Records shown:
%%

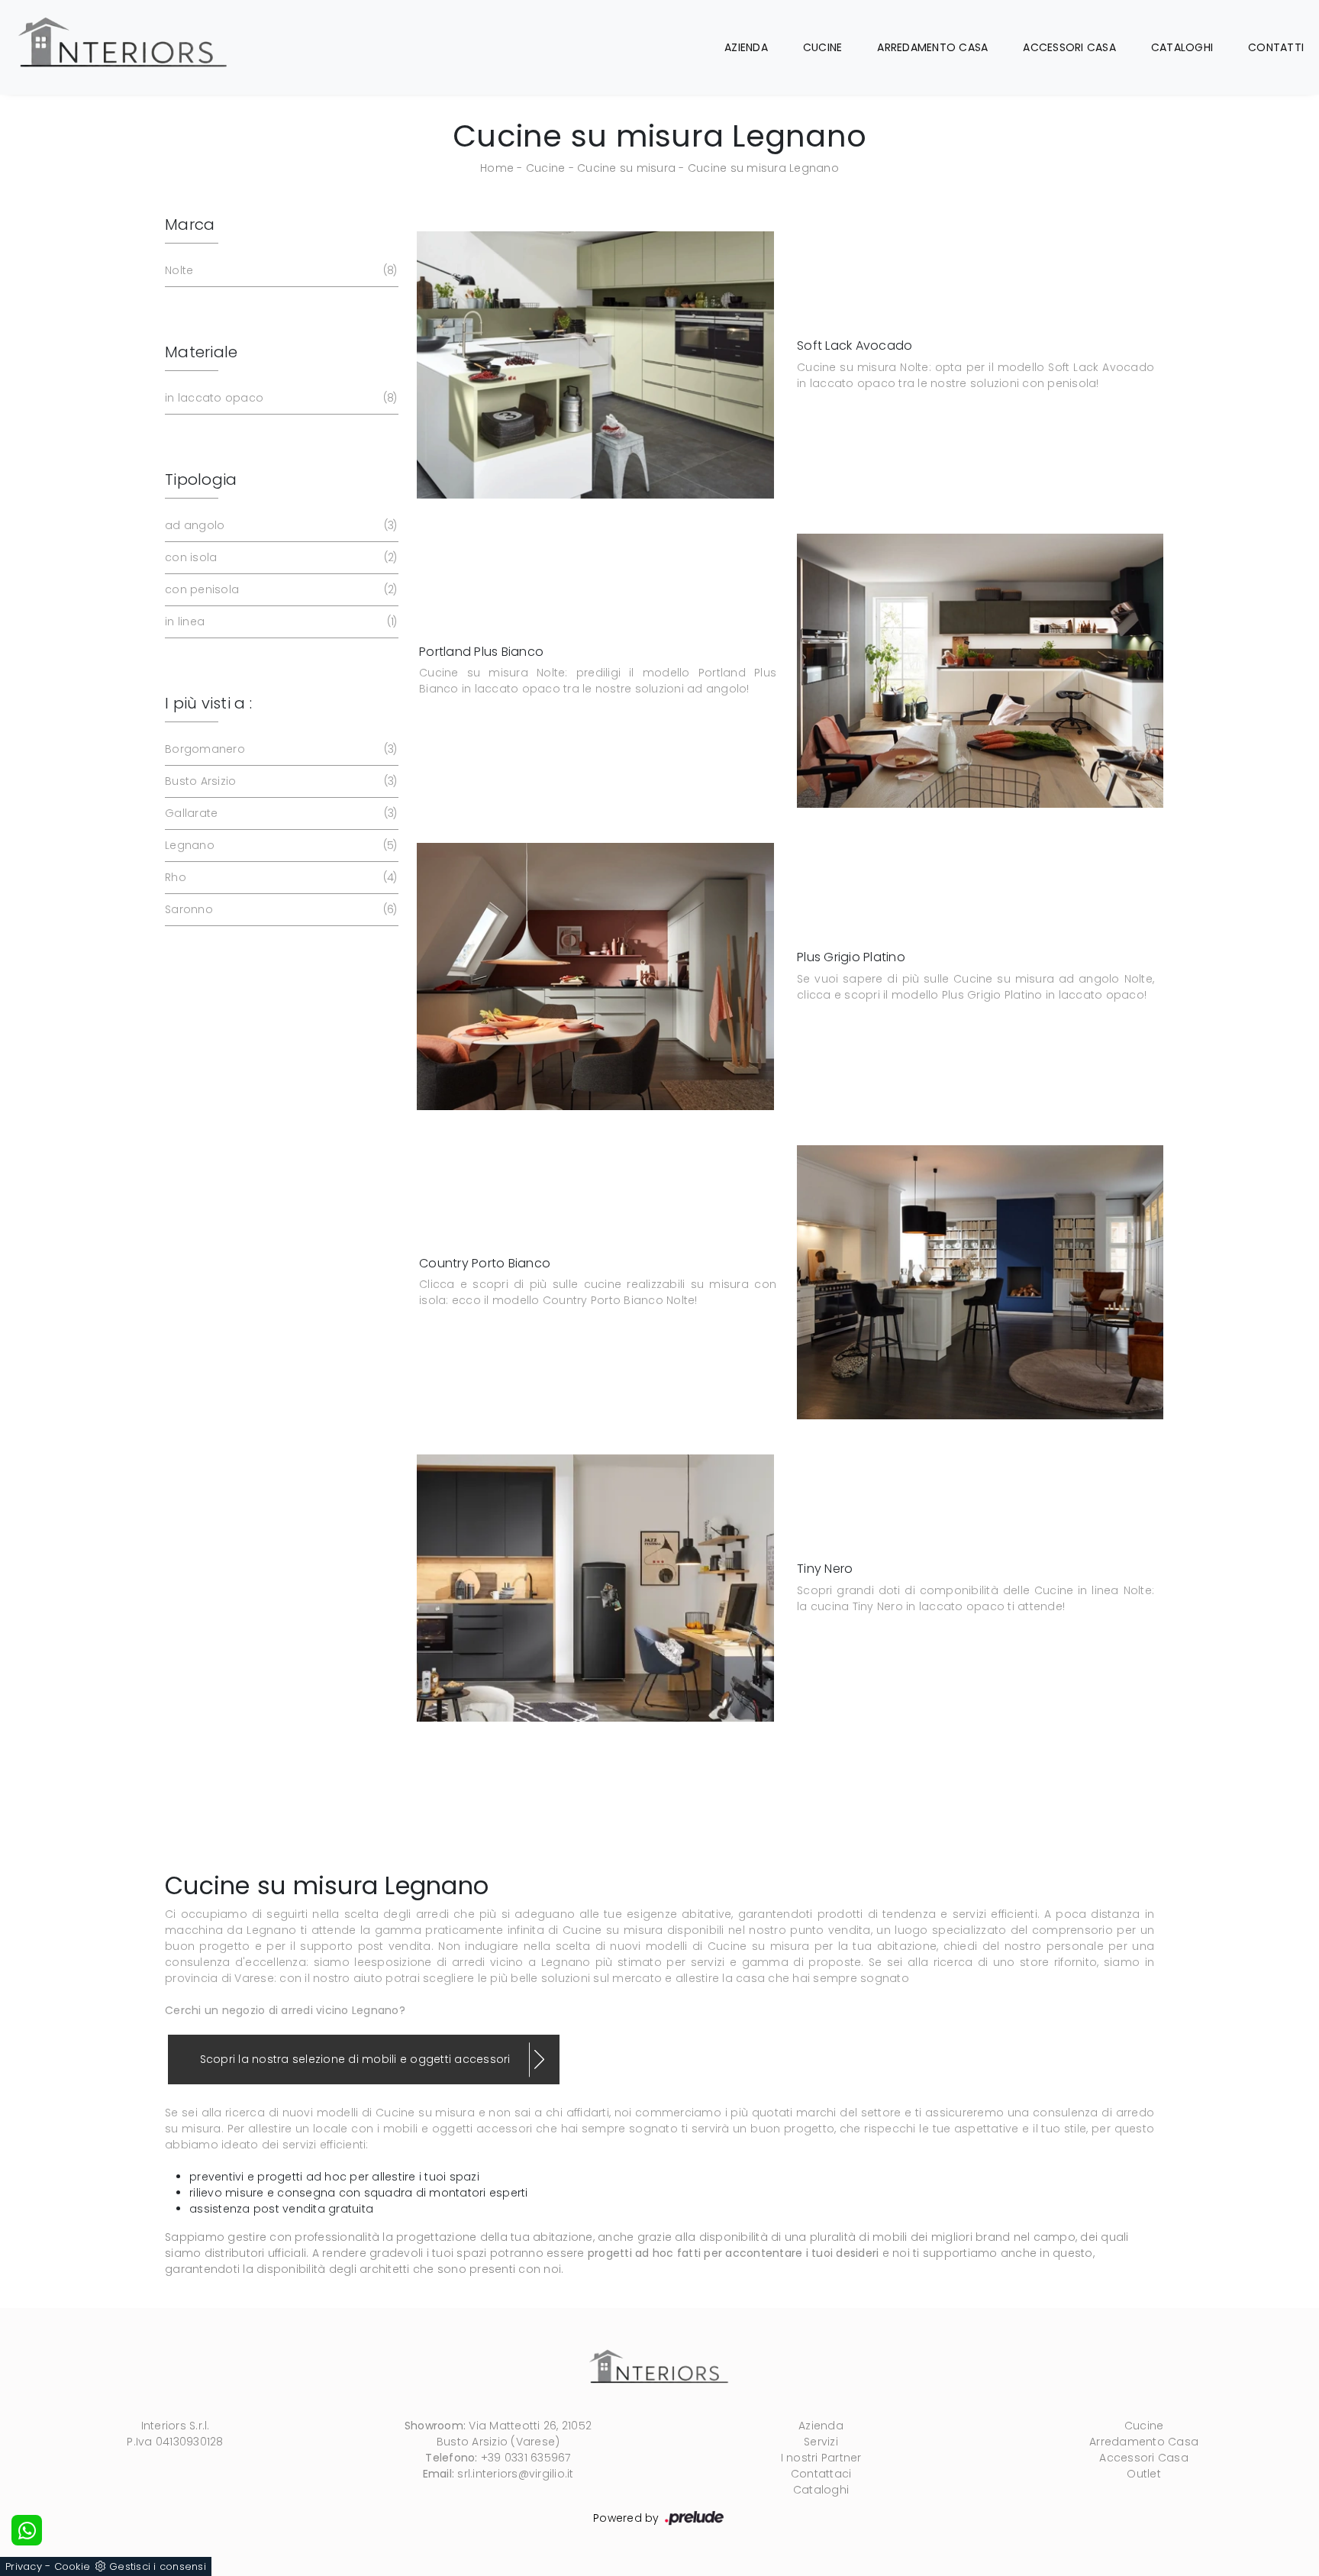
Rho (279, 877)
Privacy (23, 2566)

%%
%%

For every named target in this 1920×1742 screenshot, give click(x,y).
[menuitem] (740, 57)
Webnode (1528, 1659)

%%

Exact duplication is required for the lines above, from the line that contains "For every named" to the line that contains "Webnode (1528, 1659)", inclusive; omit all others.

Output of the task:
For every named target in this 1920×1742 screenshot, give click(x,y).
[menuitem] (740, 57)
Webnode (1528, 1659)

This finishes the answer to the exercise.